More practice:If you have figured out the O(n) solution, try coding another solution using the divide and conquer approach, which is more subtle.

思路：1. 取數組的第一個元素當做當前最大值curSum和最終最大值maxSum。然后從list第一個元素開始。如果num是正數，則將curSum+num賦給curSum。然后將curSum賦給maxSum。如果num是負數，則取num和curSum+num之間的大值(因為curSum+num的值有可能小于num的)，在將curSum和maxSum之間的大值賦給maxSum。

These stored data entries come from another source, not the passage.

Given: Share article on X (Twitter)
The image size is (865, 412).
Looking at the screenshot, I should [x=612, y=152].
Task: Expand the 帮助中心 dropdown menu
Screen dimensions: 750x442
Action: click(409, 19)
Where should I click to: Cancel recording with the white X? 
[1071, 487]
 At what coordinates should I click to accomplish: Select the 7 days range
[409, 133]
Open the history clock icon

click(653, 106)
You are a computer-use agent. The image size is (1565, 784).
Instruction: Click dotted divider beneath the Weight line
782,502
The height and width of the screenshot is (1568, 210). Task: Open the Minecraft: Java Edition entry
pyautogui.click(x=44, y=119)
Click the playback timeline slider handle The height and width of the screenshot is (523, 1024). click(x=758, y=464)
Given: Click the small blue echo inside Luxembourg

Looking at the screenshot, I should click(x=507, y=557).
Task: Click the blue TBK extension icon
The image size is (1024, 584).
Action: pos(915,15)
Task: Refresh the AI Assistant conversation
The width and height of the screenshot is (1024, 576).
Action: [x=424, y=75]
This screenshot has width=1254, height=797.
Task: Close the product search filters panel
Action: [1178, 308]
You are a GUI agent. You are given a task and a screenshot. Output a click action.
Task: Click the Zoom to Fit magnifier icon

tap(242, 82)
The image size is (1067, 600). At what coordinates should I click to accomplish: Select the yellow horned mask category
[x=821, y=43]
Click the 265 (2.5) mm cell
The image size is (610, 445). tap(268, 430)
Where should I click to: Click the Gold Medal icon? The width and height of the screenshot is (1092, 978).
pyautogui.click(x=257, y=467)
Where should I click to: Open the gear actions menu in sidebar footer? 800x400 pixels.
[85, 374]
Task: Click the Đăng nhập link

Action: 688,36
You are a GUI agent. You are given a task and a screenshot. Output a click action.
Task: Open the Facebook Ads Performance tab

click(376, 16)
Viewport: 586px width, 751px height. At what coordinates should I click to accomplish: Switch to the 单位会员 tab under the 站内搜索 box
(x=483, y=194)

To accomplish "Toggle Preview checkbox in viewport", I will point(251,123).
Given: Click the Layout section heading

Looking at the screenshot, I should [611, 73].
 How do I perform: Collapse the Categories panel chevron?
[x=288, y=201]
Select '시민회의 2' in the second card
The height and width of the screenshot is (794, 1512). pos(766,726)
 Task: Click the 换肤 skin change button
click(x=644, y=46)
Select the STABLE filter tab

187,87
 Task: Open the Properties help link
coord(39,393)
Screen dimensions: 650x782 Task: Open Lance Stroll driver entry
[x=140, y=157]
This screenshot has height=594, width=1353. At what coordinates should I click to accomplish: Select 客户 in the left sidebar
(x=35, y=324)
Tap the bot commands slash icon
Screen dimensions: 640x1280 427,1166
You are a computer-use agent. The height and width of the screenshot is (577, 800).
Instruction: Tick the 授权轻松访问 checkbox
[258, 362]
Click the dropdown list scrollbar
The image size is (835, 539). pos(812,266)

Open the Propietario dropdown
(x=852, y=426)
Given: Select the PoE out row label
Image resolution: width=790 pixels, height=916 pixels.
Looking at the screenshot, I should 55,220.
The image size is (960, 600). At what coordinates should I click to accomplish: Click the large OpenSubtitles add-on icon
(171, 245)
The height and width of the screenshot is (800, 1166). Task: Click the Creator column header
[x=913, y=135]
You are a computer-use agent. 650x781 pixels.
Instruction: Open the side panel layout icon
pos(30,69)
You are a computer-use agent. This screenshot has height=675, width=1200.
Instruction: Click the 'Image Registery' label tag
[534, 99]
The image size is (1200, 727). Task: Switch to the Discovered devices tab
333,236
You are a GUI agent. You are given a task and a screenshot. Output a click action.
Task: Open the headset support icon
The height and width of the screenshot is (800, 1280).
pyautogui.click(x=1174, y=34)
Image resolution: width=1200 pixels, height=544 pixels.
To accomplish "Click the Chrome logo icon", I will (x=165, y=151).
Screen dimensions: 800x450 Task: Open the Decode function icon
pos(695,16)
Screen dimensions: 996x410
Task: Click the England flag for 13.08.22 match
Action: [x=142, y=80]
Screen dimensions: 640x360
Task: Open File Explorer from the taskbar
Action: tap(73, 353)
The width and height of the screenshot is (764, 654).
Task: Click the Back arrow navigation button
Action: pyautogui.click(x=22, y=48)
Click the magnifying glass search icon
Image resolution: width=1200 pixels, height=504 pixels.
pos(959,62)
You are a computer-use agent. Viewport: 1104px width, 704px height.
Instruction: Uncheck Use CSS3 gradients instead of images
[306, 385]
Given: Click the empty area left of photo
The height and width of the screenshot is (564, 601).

1. 依次從第一個元素遍歷list，然后比較nums[i]和nums[i] + nums[i-1]的大小，到第i個值的時候，這時候nums[i]是當前最大，如果繼續遍歷下去，就是比較nums[i+1]+nums[i]和nums[i+1]的大小，如果nums[i+1]是正值，則毫無疑問nums[i+1]+nums[i]大，如果nums[i+1]小于0，則取nums[i+1]+nums[i]和nums[i+1]的大值，依次循環下去，nums里面就會保留每次循環的大值，最后在其中選取最大值。

#!/usr/bin/env python
# -*- coding: UTF-8 -*-
class Solution(object):
    def maxSubArray(self, nums):
        """
        :type nums: List[int]
        :rtype: int
        """
        if not nums:
            return 0
        curSum = maxSum = nums[0]
        for num in nums[1:]:
            curSum = max(num, curSum + num)
            print num, "curSum:", curSum
            maxSum = max(curSum, maxSum)
            print "maxSum:", maxSum

        return maxSum

    def maxSubArray2(self, nums):
        for i in xrange(1, len(nums)):
            nums[i] = max(nums[i], nums[i] + nums[i-1])
            print i, " == ", nums
        return max(nums)



if __name__ == '__main__':
    sol = Solution()
    s = [-2, 1, -3, 4, -1, 2, 1, -5, 4]

    # print sol.maxSubArray(s)
    print sol.maxSubArray2(s)